Hurrying now, Katie close behind, telling me it was all right, they’d been given paper and colored pencils to draw with, but it was definitely not all right and now I was thinking, “How could this happen? Why did I think class started at ten? Why did I agree to do this?”

I’m not a real teacher. I mean, I teach, but only because someone expresses an interest in learning how to work with soft pastels and I’m happy to show them what I know. Also, the few times I’ve taught a class, it’s been for adult students and the class size is limited to eight. Sometimes they bring wine.

So teaching a two-hour pastel class for around twenty 6-11 year-olds? Needless to say, the atmosphere was a bit different than what I’m used to.

To be honest, I only agreed to this because I was asked. It’s a failing of mine. Someone says, can you do this (insert something I’ve never done before here) and I say, “Sure!” mostly because I want people to like me and saying yes to whatever impossible thing they’re asking is easier than saying, “No,” and risking them not liking me anymore. Before you point out that I have a choice about this stuff, let me just say I’ve been doing it all my life and I’m too old to stop now. Besides, I thought, how hard could it be?

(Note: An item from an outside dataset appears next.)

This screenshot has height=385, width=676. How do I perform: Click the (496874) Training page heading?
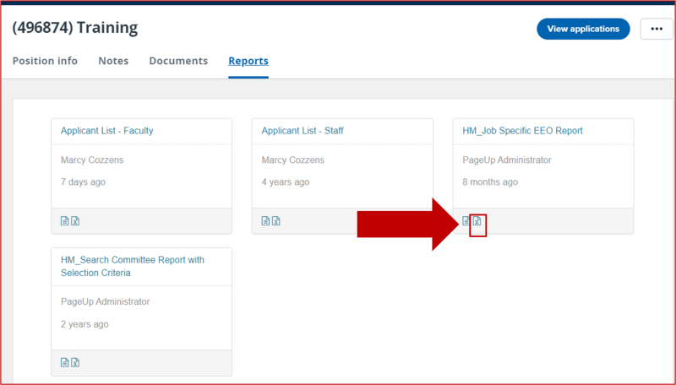pyautogui.click(x=75, y=28)
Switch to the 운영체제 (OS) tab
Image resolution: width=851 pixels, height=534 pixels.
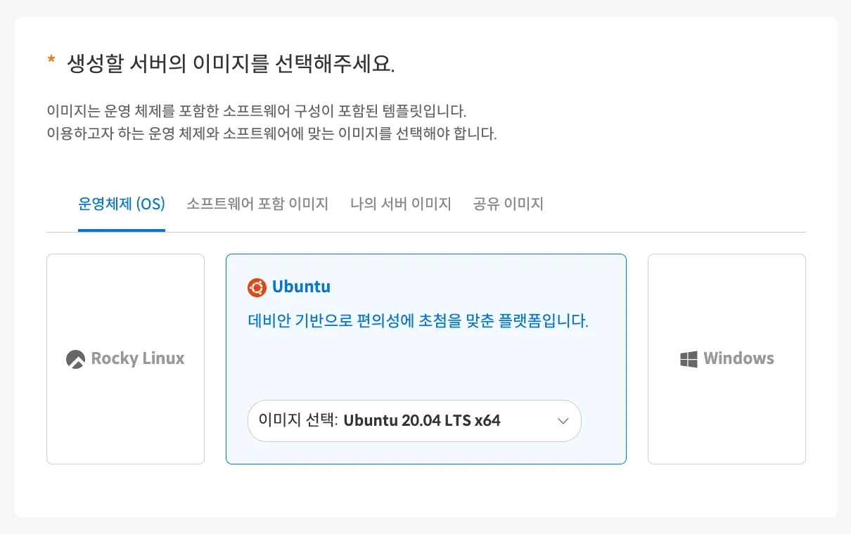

Maybe I was motivated by my own experience as a child going to art class. I remember walking into the shady back yard of Ms. Taylor’s house on a Saturday morning and standing in front of a big easel that held a piece of newsprint taped to a board and jars of different colored paints in the well underneath. There was a stick of charcoal and a paintbrush and a subject to paint–an owl, a tree, a house. Everyone painted the same thing in the same way–charcoal drawing first, outline with black paint, fill in with colored paint, outline with black again. Then we signed our work and Ms. Taylor fed us marshmallows and Kool-aid before Mom picked us up. It was grand.

What was happening here was considerably less than grand. 

I raced around the room, handing out paper, calling out apologies for my lateness over the hubbub of children’s voices. I gave a small stack of dixie cups to Katie and asked her to pass them out. “Who can guess what’s going in the cups?” I yelled, hoping to distract the kids with a guessing game.

“Water!” “Glue!” “Soap!” 

It was going to be liquid starch, which I knew no one would guess, but it kept their minds occupied while I frantically put all the pastels I’d brought with me onto paper plates for everyone to share at each table. Maybe I’d be able to find more in the cupboards later. For now, I needed to get this class started.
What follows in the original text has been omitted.